In anticipation of the 100th anniversary of the Balfour Declaration, British and Israeli senior officials convened in Jerusalem this week to discuss the past, present, and future of British-Israeli relations.
The Balfour Declaration was a British government public statement, issued Nov. 2, 1917, that offered support for the establishment of a “national home” in Palestine for the Jewish people. The declaration is credited with galvanizing popular support for Zionism.
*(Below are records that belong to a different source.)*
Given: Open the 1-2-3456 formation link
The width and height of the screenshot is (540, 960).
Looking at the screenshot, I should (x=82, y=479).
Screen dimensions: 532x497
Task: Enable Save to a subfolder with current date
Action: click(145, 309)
During the conference, dubbed “From Balfour to Brexit” and held Sept. 13 and 14 to inaugurate the new Jerusalem-based Sir Naim Dangoor Centre for UK-Israel Relations, Lord Roderick Balfour, the 5th Earl of Balfour — and great-great nephew of former Foreign Secretary Lord Arthur Balfour — reminisced fondly about the “family folklore” of his ancestor’s “very important letter.”
Speakers at the conference, among them former British Prime Minister Tony Blair, Israeli Ambassador to Britain Mark Regev, Israeli Foreign Minister Tzipi Livni, and Natan Sharansky, chairman of the Jewish Agency for Israel, focused on the history and future of British-Israeli relations. They also discussed the possible political and historical implications of Britain’s upcoming exit from the European Union as mandated by last year’s so-called Brexit vote.
Jonathan Freedland, columnist for the Guardian and presenter of BBC Radio 4’s contemporary history series “The Long View,” spoke of the legacy of the Balfour Declaration from a British-Jewish perspective. He maintained it is “mostly talked about by people who would seek to criticize or doubt Israel’s right to exist, because there are people who wish to cast Israel as an imperialist project.”
Freedland suggested Britain’s Jewish community likely would adopt a muted approach to the declaration’s 100th anniversary. British Jews, he said, “would rather talk about the U.N. vote of 1947 because U.N. votes give a legitimacy that stands in today’s perspective compared to a British decision with origins of an imperial whim of Sir Mark Sykes.”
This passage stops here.